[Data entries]

▬▬▬

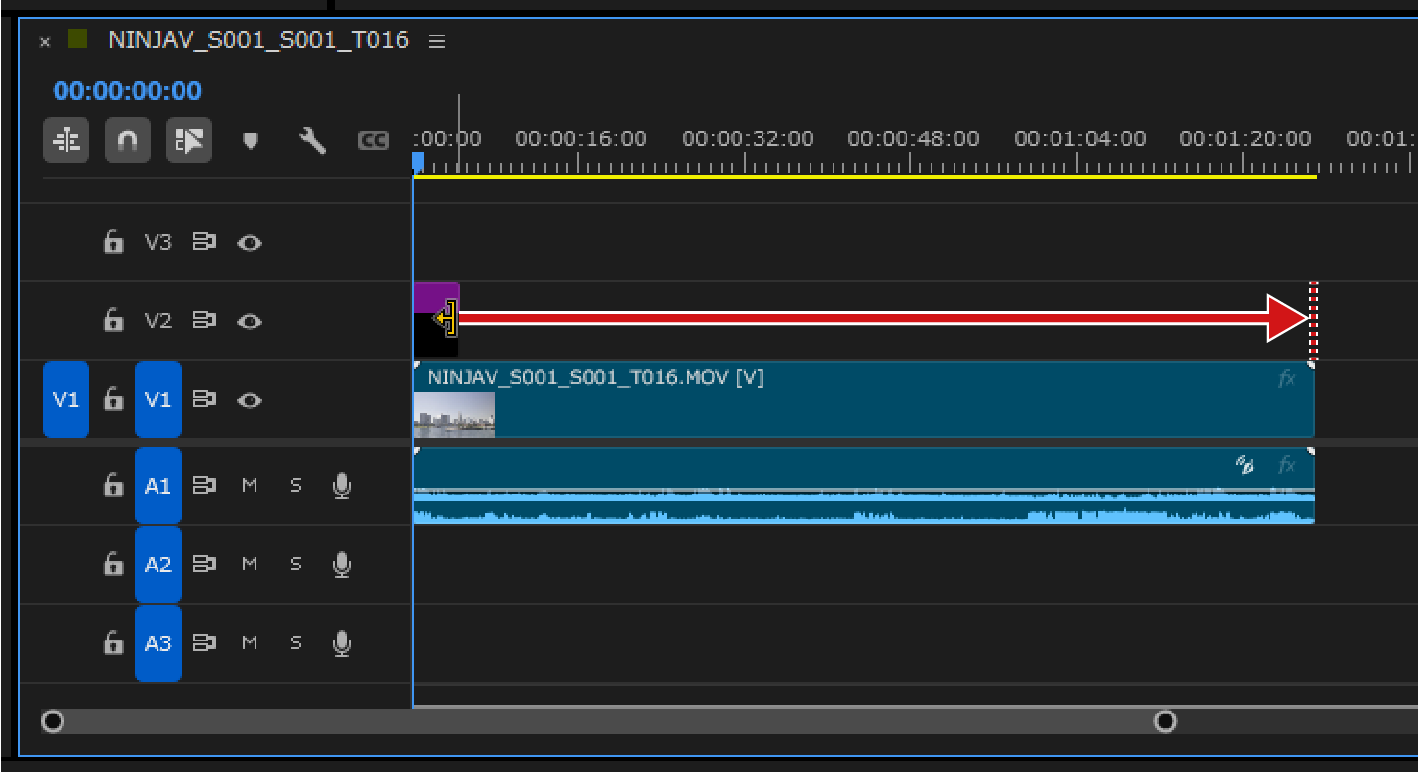Click the right zoom scrollbar handle
Viewport: 1419px width, 773px height.
point(1165,721)

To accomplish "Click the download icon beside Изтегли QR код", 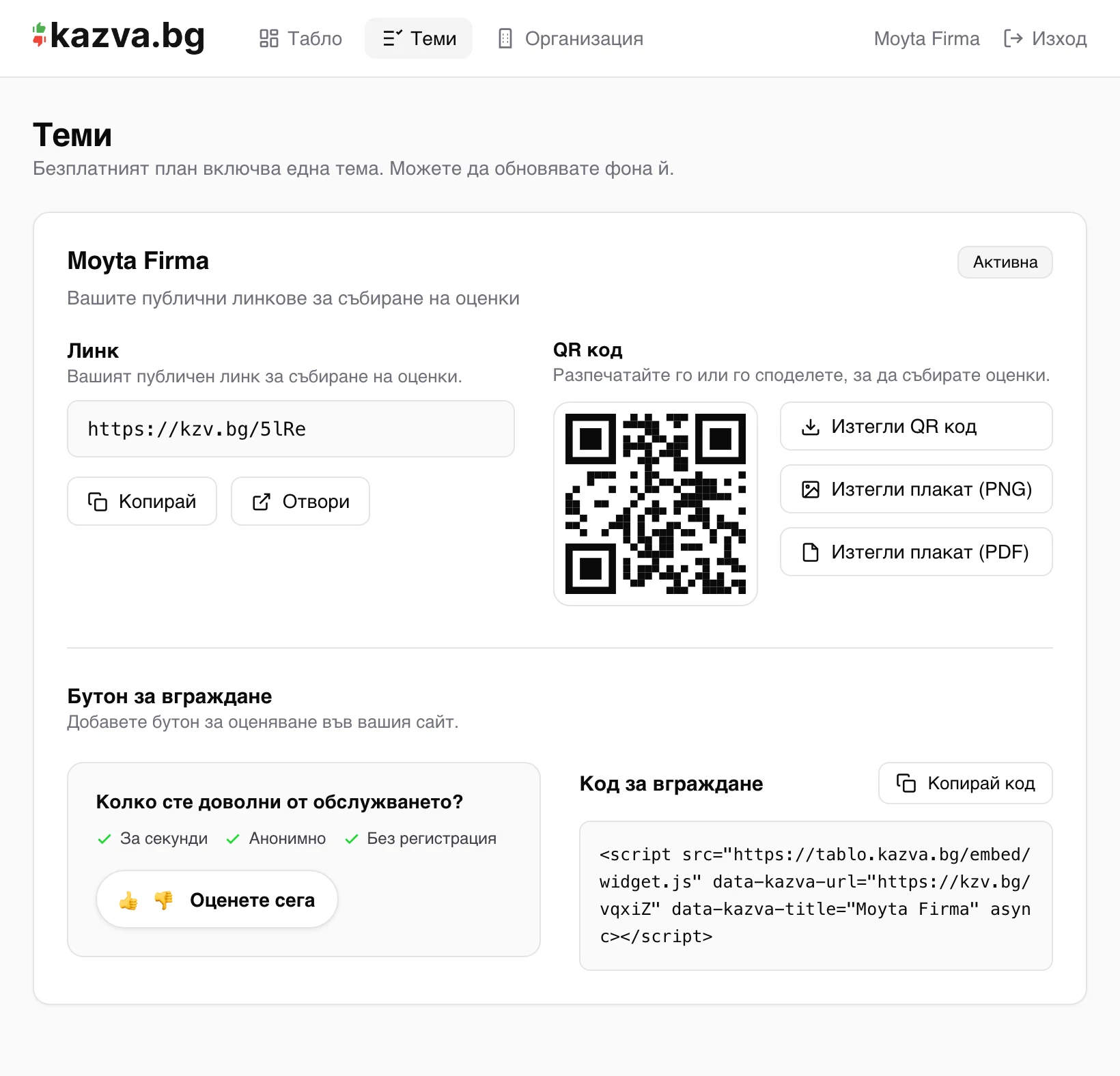I will click(x=811, y=427).
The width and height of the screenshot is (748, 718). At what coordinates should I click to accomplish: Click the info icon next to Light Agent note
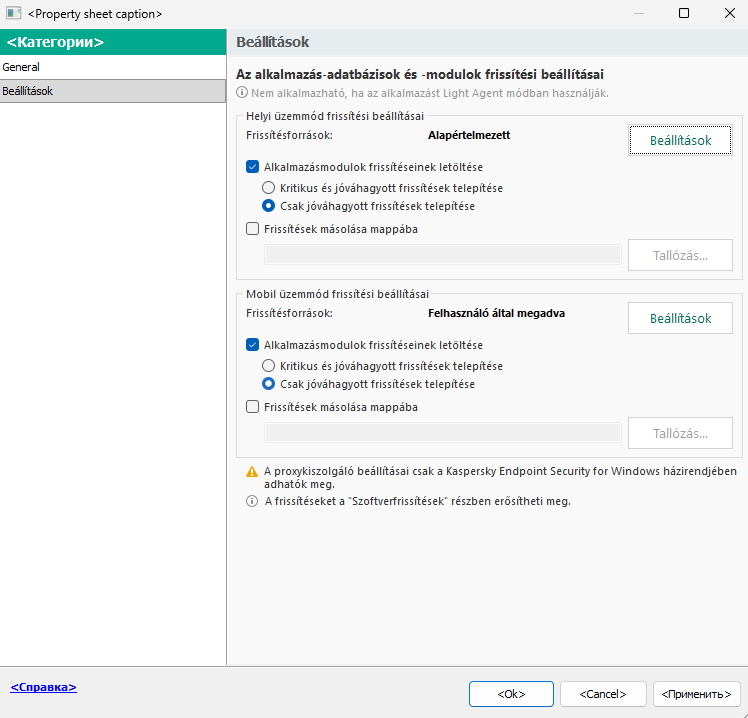242,93

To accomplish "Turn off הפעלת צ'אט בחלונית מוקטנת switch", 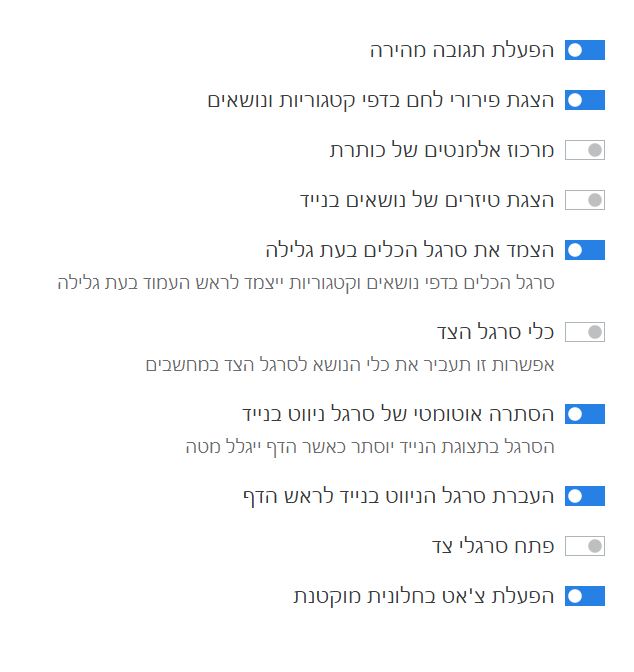I will click(585, 596).
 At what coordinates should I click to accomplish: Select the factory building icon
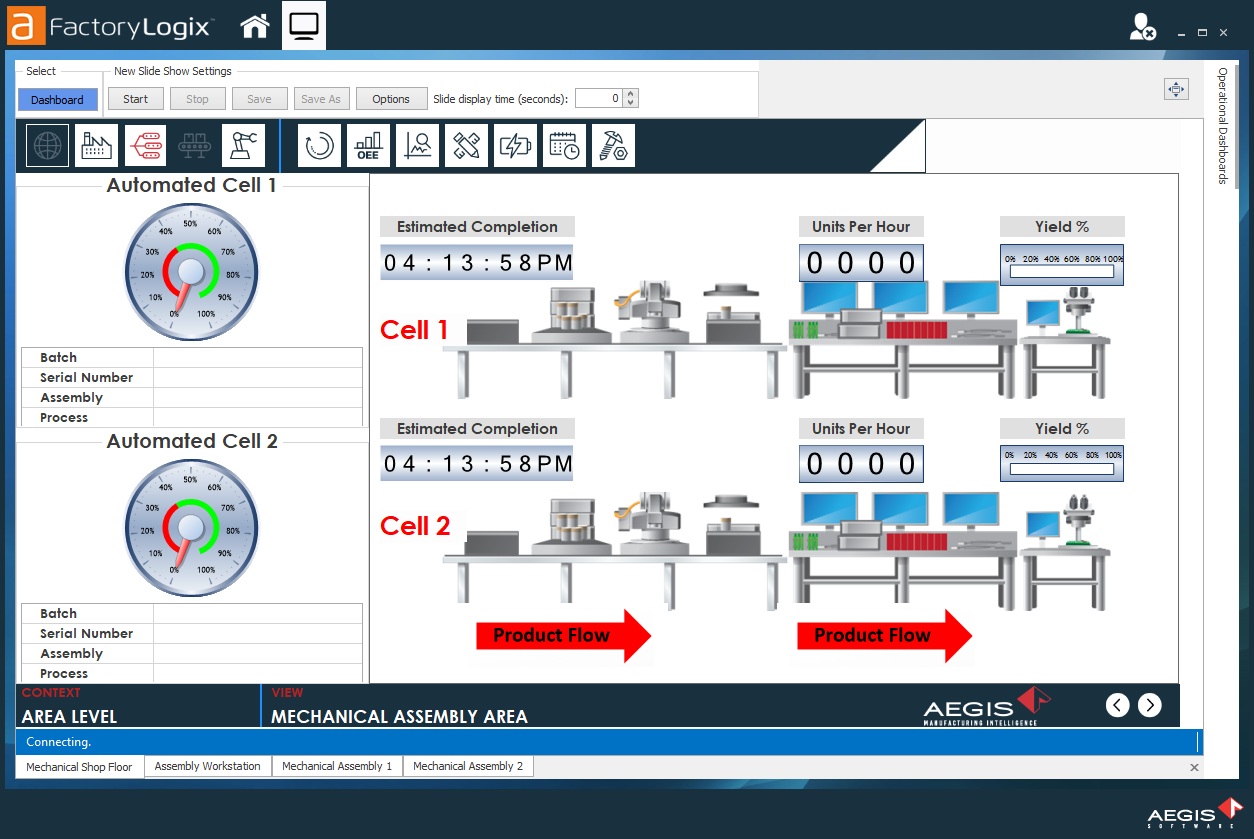click(x=96, y=146)
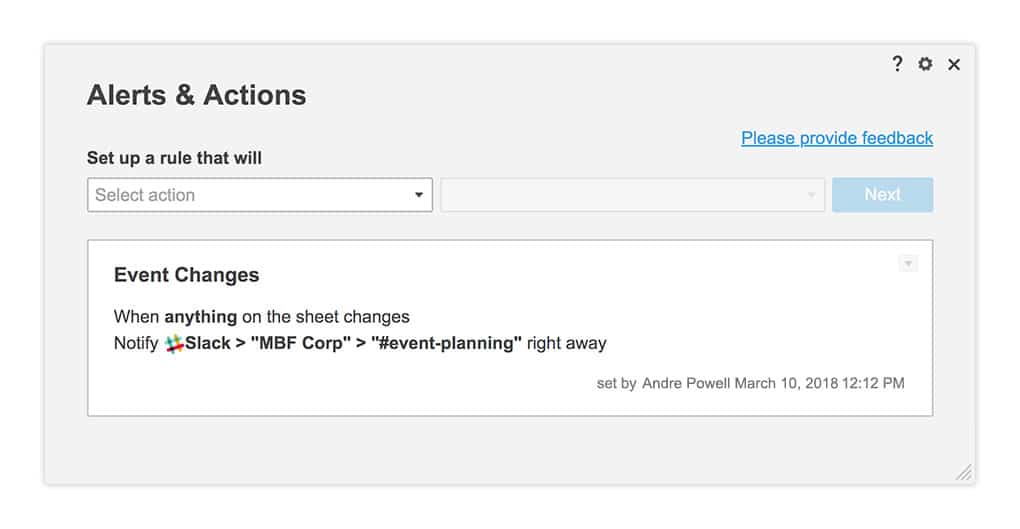Click the Alerts & Actions heading
The height and width of the screenshot is (529, 1020).
click(x=197, y=95)
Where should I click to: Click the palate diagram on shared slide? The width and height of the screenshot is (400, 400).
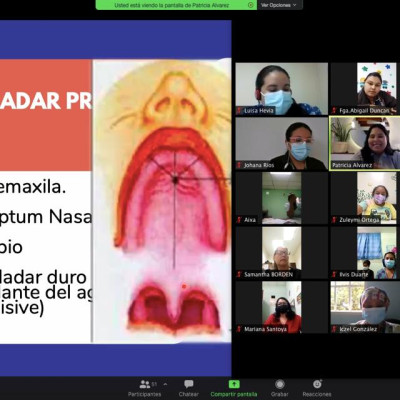click(x=162, y=201)
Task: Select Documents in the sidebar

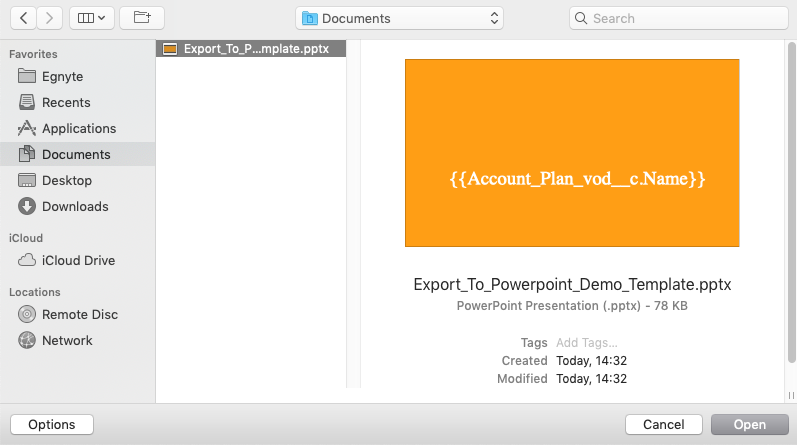Action: pos(76,155)
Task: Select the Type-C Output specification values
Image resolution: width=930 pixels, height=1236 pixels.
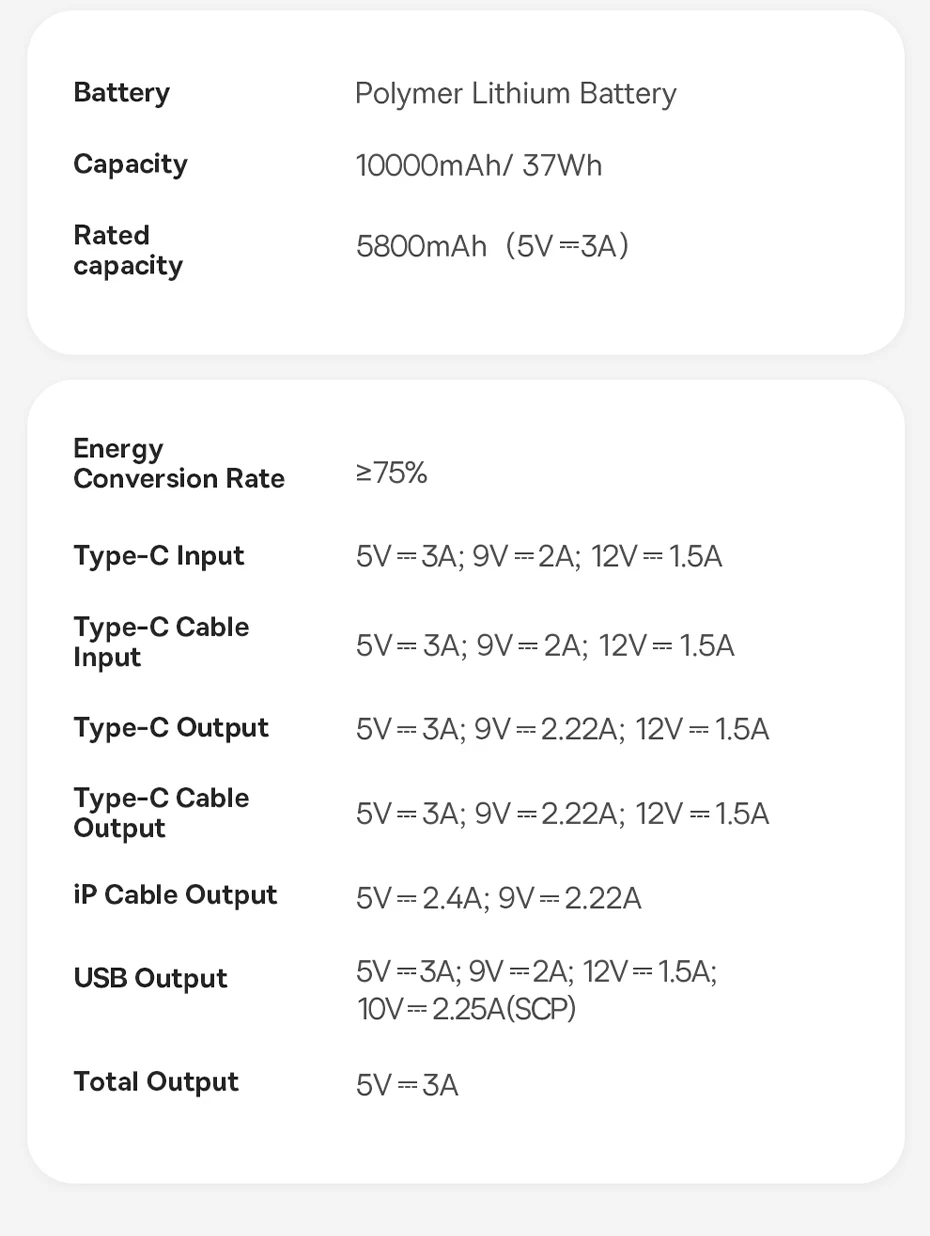Action: click(562, 730)
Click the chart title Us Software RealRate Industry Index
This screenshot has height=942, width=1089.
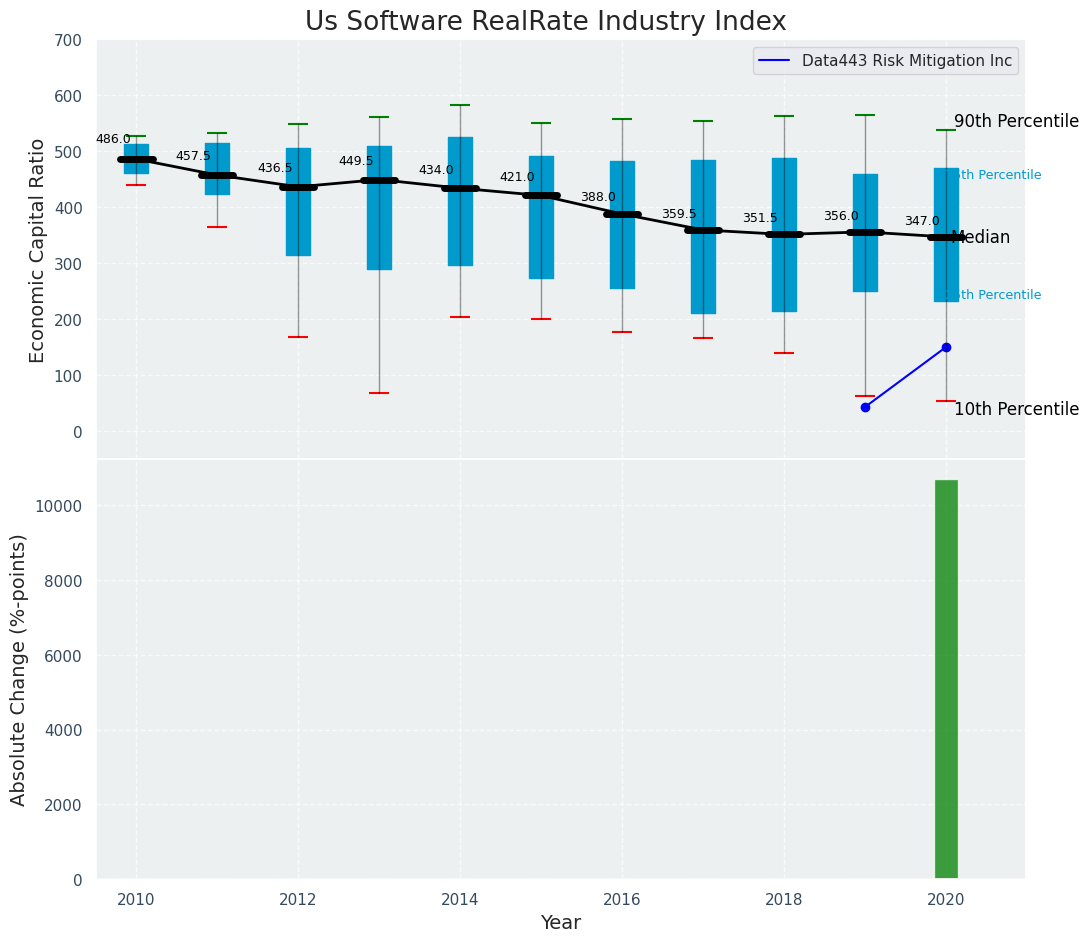pyautogui.click(x=545, y=21)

▬▬▬

▶ Problem statement:
Change "sidebar" to "side panel" in the lines from the line with "Where should I" up to and including the line with "Action: pos(76,155)", keeping everything else the same and leaving the pictures out. Give only those lines.

▶ Correct output:
Where should I click to: Click the palate diagram on shared slide? The width and height of the screenshot is (400, 400).
click(x=162, y=201)
Task: Select Documents in the side panel

Action: pos(76,155)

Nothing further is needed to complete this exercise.